▸ Selection:
* * *

# Please tell me it wil grow back!!!!



## OnGoldenPond (Mar 30, 2011)

I am trying not to freak out this! When the snow came last week the dogs had blast. Poor Hank, though, got a ton of snow attached to his backside. It was actually kind of funny
seeing huge snowballs on him...anyway he endened up with two rather large mats in his Butt side feathering. Not so funny. I took them yesterday to my groomer friend's
for a bath as she lets me use her wash. Anyway I told her I was going to have to just
cut out those mats (ugh) so she said hop him on the table and she would do it
real quick. Before I could stop her or know what she was going to do, she took her shears
and ran it right up his inner leg! Yikes! Frankly I could have choked her. So now
Hank is pretty much bald on his inner legs all his lovely feathering is gone. You cannot see it much when his tail is down....but it is awful when up. Please tell me his
hair will return! And how long will it take do you think?


----------



## sameli102 (Aug 23, 2009)

* * *

▸ Data lines:
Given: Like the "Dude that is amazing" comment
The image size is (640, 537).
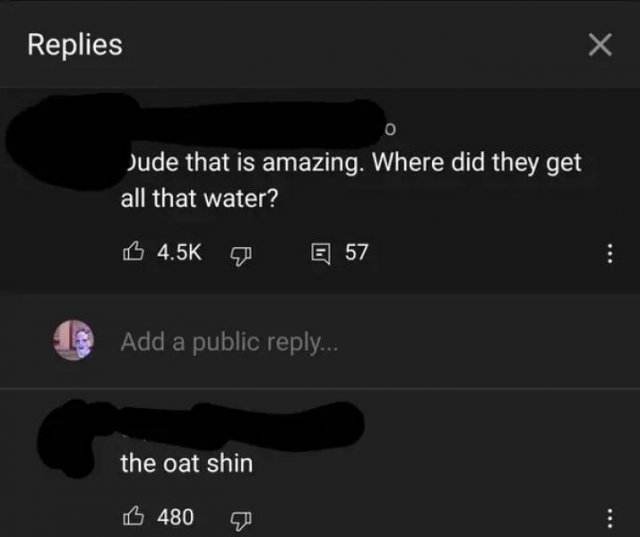Looking at the screenshot, I should [133, 253].
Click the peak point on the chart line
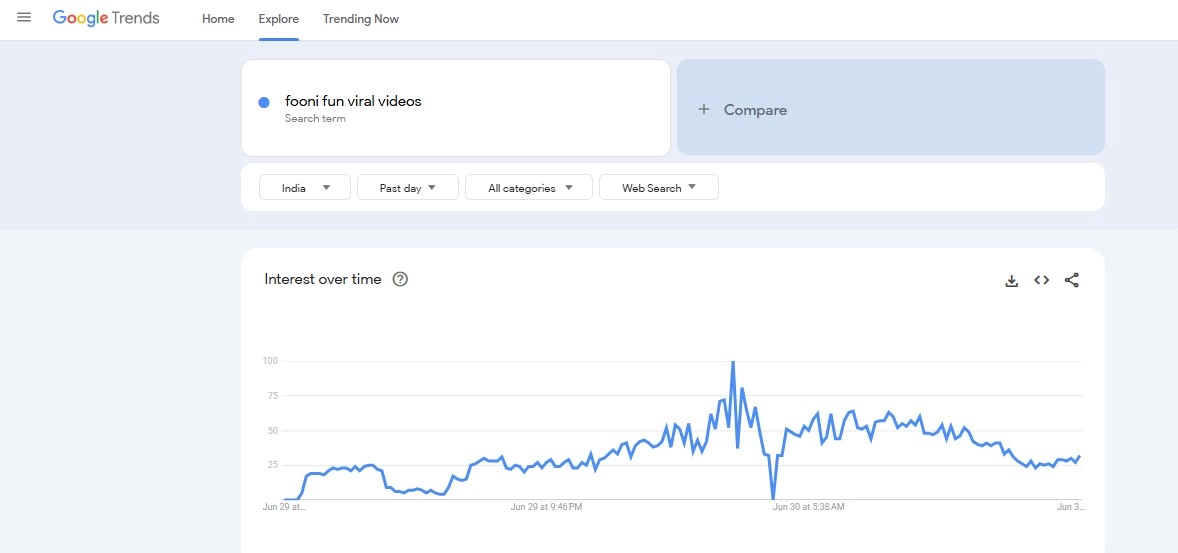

* * *

▸ Requests:
(1) From the first post of the dog-grooming thread, not counting its title, list every sentence that ends with an exclamation point.
(2) Carry on the dog-grooming thread from the point where it stops.

▸ The responses:
(1)
- I am trying not to freak out this!
- Before I could stop her or know what she was going to do, she took her shears and ran it right up his inner leg!
- Yikes!
- Please tell me his hair will return!

(2)
It will return and probably faster than you will ever think.


----------



## stealle (Nov 12, 2012)

No, it will never return! A haircut is a permanent thing!!!


----------



## Claudia M (Aug 8, 2012)

hahaha - that is funny - how I wish a hair cut would be a permanent thing. I have trimmed Troopie's and Jacko's hair so so many times. Jack even had the Border Collie coat mixed in with the GR coat. He was shaved and trimmed to the point he looked like a little lamb and it all came back, faster than I wanted it to.


----------



## OnGoldenPond (Mar 30, 2011)

LOL. I guess i need to laugh at myself here! 
Some twit that used to work part time at my friend's place
Last year over did it with my girls with a furminator
And Maggie's coat is just now starting to recover. They
Looked like labs. So i guess i felt panic when i saw his naked butt!


----------



## Thalie (Jan 20, 2008)

It will grow back; I'd say about 3 months for a start. Somebody will just have more aeration (and perhaps poop faster to avoid the cold) for a few months. I can just imagine your horrified gasp when you realized what she was doing.


----------



## lgnutah (Feb 26, 2007)

Your friend is a groomer and thought that was the best way to deal with the matted fur?


----------



## OnGoldenPond (Mar 30, 2011)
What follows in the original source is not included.